Basecoat clear allows painters to create multiple layers using special-effect pigments, powders, and dyes. They’re also used as a lockdown clear to protect graphic artwork paint layers. Basecoat clears are also utilized when blending paint repairs.
Never apply basecoat clear in heavy coats, like you would a urethane clearcoat. Here’s why: A urethane clearcoat has very little solvent in it. Basecoat clears sometimes have as much solvent as paint. Basecoat — any basecoat — is usually reduced one-part basecoat and one-part reducer.
The basecoat goes on shiny then turns dull, which means most of the reducer has evaporated out of the applied paint layer. When you think about paint, always remember the solvent needs to have time to properly gas out of the paint. This is the reason why most paints have a recoat window (time between coats). Paint product sheets advise users to allow basecoat paint to flash or turn matte before spraying the next layer.
Have you ever seen paint bubble up? This is usually caused by trapped solvents. In the case of heavily applied or too many coats of any basecoat, it can take days for the solvent to gas out. And, if urethane clearcoat is applied over that heavy basecoat, It gets trapped under the urethane and lifts it, causing a bubble or lifted area.
Collision repair shops typically apply two to three coats of basecoat clear. But restoration and custom paint shops will often lay down at least four to five layers. The more coats of basecoat clear applied, the longer it will take to dry. The reducer’s active-temperature range choice can also play a role. Sometimes, cooler or hotter temperature reducer will lead to better results.
Painting Basecoat Over Artwork
Not all basecoat clears are the same, as different companies produce different products. One company might want its intercoat or basecoat clear to have superior adhesion qualities, so the solvents in that product might be stronger than most. This makes the clear trickier to spray. Another company might have a product with solvents that aren’t as strong, which makes it easier to work with. The bottom line is, whatever clear you use, do your research and follow the product sheet for that particular product.

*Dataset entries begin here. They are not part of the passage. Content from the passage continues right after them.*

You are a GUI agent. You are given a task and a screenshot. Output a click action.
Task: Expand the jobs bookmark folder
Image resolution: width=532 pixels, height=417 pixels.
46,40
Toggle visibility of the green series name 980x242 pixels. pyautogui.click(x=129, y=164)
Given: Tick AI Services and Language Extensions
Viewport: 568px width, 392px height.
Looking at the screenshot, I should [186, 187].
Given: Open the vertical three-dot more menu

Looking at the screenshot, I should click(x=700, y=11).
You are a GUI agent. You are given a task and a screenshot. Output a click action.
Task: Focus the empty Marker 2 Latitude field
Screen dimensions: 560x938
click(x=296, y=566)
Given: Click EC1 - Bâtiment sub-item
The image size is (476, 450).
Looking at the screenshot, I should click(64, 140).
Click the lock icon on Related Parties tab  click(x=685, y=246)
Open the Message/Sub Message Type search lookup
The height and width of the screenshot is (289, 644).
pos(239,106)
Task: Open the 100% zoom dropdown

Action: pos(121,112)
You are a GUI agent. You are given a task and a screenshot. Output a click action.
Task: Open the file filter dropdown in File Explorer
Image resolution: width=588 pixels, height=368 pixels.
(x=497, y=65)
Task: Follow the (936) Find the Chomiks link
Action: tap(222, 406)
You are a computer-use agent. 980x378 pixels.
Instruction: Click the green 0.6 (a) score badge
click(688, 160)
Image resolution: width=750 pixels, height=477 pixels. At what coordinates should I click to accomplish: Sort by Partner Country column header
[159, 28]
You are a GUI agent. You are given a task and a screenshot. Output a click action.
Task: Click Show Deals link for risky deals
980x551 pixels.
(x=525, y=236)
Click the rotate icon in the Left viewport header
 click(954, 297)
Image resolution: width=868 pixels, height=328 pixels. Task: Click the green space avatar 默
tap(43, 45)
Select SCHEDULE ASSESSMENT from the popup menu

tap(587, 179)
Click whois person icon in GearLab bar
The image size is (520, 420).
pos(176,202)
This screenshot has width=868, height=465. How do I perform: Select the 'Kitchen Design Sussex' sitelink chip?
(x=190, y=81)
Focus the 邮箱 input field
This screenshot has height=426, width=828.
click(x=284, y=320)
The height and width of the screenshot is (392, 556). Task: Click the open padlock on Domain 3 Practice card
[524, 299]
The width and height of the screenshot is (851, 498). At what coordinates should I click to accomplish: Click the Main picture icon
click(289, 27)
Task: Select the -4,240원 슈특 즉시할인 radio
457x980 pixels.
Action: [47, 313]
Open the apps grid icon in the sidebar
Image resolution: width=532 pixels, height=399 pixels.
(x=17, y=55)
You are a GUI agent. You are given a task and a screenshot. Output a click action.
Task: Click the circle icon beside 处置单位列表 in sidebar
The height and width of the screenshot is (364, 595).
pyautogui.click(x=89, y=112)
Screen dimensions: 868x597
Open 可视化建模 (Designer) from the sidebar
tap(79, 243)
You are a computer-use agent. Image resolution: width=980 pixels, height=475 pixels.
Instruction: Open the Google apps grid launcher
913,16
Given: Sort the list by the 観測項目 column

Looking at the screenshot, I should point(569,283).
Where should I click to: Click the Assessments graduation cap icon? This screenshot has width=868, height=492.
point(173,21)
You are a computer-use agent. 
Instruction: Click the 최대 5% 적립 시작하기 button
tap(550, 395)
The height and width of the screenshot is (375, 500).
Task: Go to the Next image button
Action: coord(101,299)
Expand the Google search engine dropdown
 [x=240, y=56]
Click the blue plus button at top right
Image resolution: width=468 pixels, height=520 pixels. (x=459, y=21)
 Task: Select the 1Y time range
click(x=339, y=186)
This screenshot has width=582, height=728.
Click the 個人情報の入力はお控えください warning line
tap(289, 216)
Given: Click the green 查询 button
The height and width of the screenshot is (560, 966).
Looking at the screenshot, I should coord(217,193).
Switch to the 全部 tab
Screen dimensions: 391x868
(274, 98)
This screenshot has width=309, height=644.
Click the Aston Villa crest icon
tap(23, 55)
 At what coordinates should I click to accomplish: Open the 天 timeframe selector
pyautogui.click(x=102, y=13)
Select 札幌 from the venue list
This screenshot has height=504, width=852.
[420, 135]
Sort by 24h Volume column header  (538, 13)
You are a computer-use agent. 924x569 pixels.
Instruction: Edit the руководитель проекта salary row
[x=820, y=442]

Catalyzed Or Hardened Basecoat Clear
You might have heard about adding a hardener to basecoats or basecoat clears. Hardener may be added to some brands of clear basecoat, but that doesn’t mean it becomes urethane clear. We asked Ron Peyton, a trainer at PPG about this. “Catalyzing basecoats and basecoat clears will always give the paintjob more strength and durability,” Ron explains. “But, it’s always optional. Once you add hardener to any basecoat, it gives it a much shorter pot life [time before it hardens in the spray gun]. Also, make sure you use the hardener designed to go with your basecoat clear.”
Basecoat clear is not meant to be used as a topcoat clear. A basecoat clear is always topcoated with clear urethane. If you use a basecoat clear for pearl or candy layers of a paintjob, you should apply several coats of urethane clear over it.
There are two main kinds of urethane clearcoats: high solids and universal (lower solids) clear. Both are great products and produce hard, glassy finishes that last for years. Most vehicles you see on the road are painted with universal or lower solids clear. High-solids clears are more expensive and are most often used on show cars and high-end restorations.
Solids are what’s left behind after the clearcoat has flashed (gassed) off. They’re mostly acrylic resin. The solid content refers to the amount of solids that remain as compared to the amount of solvents.
High Solids VS Lower Solids Clears
High-solids clearcoat has a higher concentration of resin and a smaller amount of solvent or VOC (volatile organic compounds.) Universal or lower solids urethane clear has less resin and more solvents. High-solids clearcoat has a smaller molecular structure than lower solids.
Think of it this way: you have two cans, one is filled with tiny bb pellets (high-solids clear), the other is filled with large marbles (lower solids clear.) Which one will be denser and have less air space between the items?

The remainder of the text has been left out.